Jason Snell, writing at Six Colors:
The App Store is littered with Markdown text editors, but not all Markdown implementations are created equal. I expect my Markdown editor to show me every single keystroke I enter, which means any attempt to hide hyperlinks will be met with immediate rejection. (Sorry, Ulysses and Craft.) I do appreciate syntax coloring and styling where appropriate — so that bolded text is bolded, and headings are prominent… so long as the app doesn’t swallow the markup that makes them so.
Maybe I don’t know much about Markdown, but my understanding is that the whole point of it is to provide a syntax where the most common HTML tags for prose can be replaced by simple punctuation characters that are meant to be visible to the writer. I want to see the characters so I know I’ll get exactly the HTML output I think I’m going to get, but those punctuation characters shouldn’t distract from the readability of the prose. I created Markdown to use in BBEdit without any syntax coloring at all, and to this day, I do most of my Markdown editing in MarsEdit, which doesn’t color or style Markdown syntax at all. (It should though! Markdown is even better with some syntax coloring and styling.)

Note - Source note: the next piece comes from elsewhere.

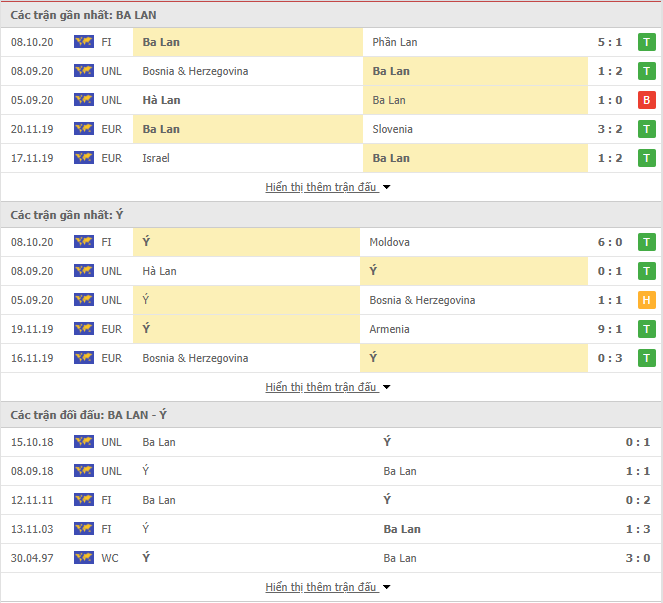663x603 pixels.
Task: Click the flag icon in the 30.04.97 WC row
Action: pos(84,558)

I have no idea why there are now apps that use Markdown as their back end storage format but only show styled text without the Markdown source code visible. Hey World, for example, gets this right: they just do simple WYSIWYG editing where bold is bold, italic is italic, and links look like links and the linked URL is edited in a popup. If you want WYSIWYG, do WYSIWYG. If you want Markdown, show the Markdown. Trust me, it’s meant to be shown.